### Work task
Whenever a line of the data below holds the string "target", copy that line.

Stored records

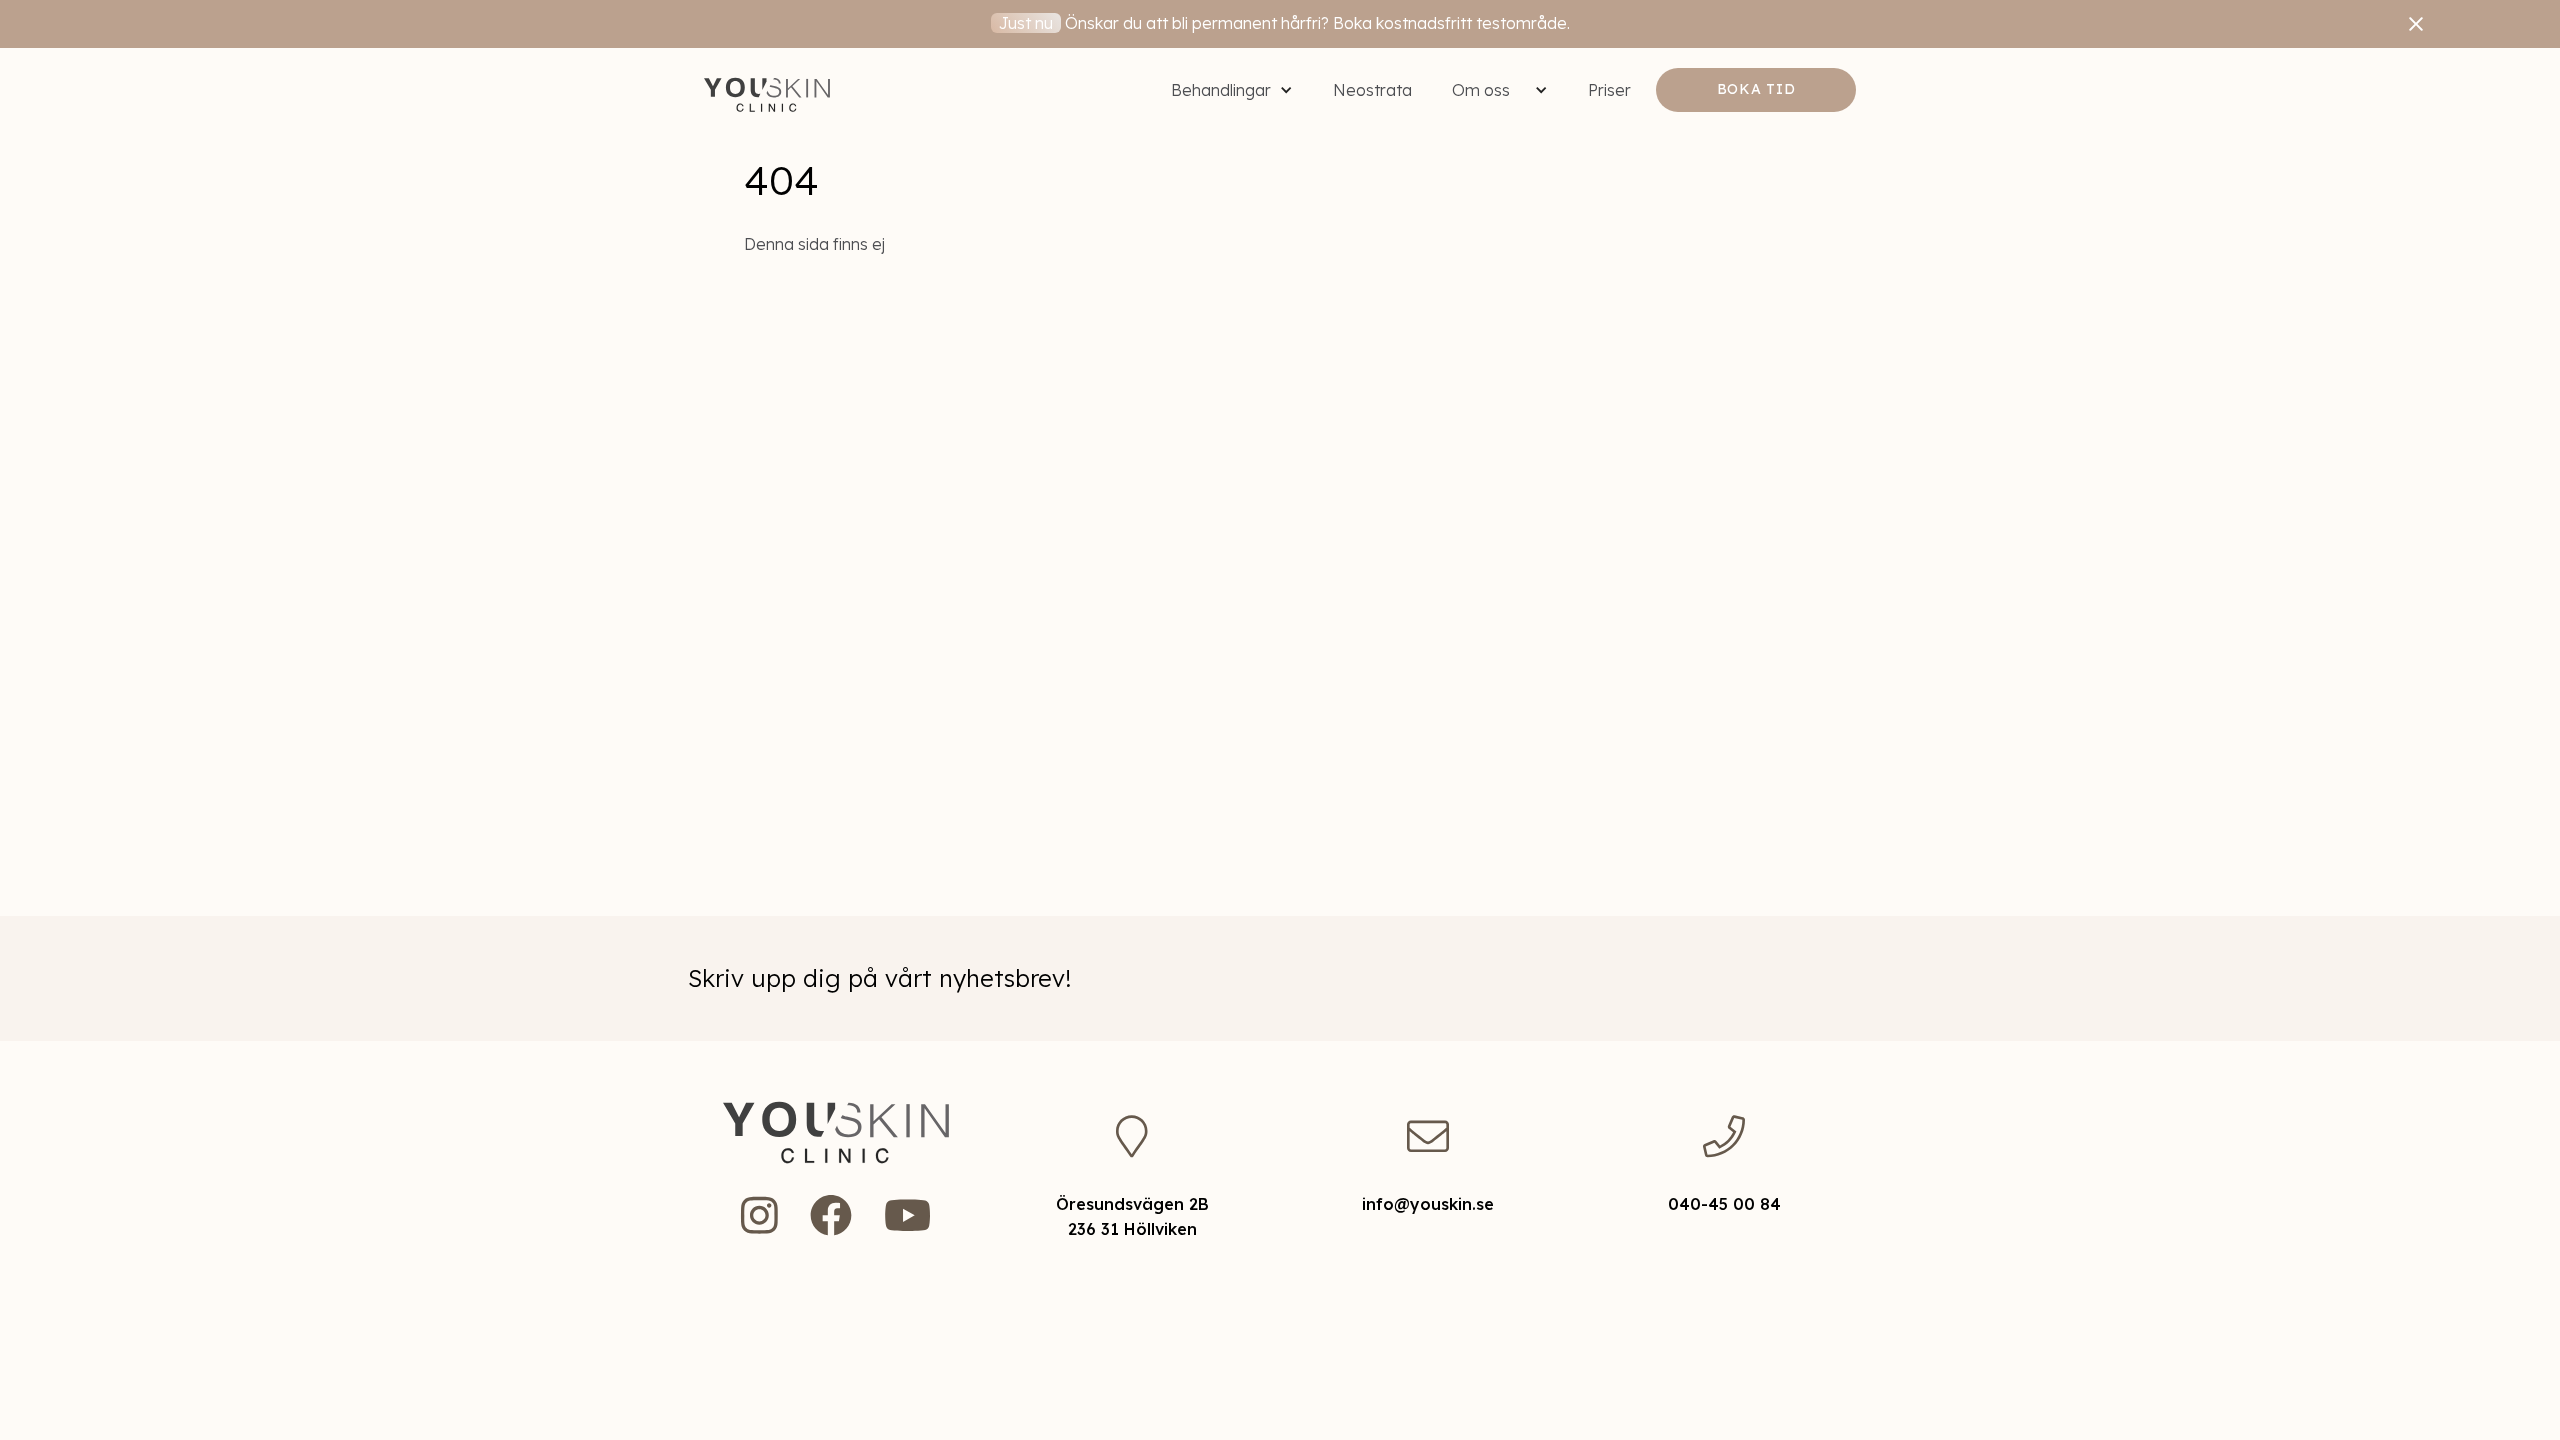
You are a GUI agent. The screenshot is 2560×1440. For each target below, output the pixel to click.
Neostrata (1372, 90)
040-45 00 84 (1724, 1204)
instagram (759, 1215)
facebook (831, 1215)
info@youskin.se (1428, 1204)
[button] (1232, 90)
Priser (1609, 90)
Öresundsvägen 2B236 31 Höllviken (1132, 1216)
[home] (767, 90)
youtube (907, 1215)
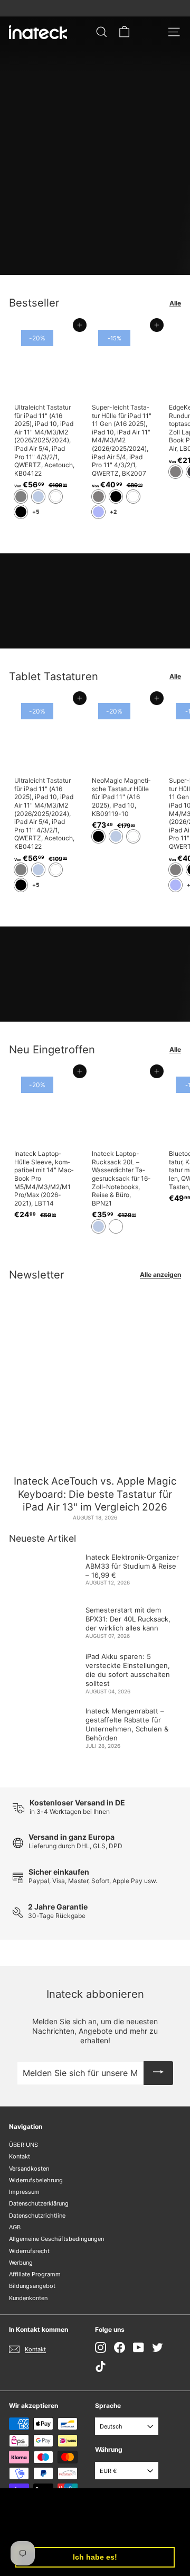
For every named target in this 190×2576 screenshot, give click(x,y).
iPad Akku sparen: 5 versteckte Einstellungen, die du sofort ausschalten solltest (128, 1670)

### Answer area
You are a GUI agent. The screenshot is 2560×1440. For each target below, output the pixel to click.
For every named target in this 190×2576 screenshot, give click(x,y).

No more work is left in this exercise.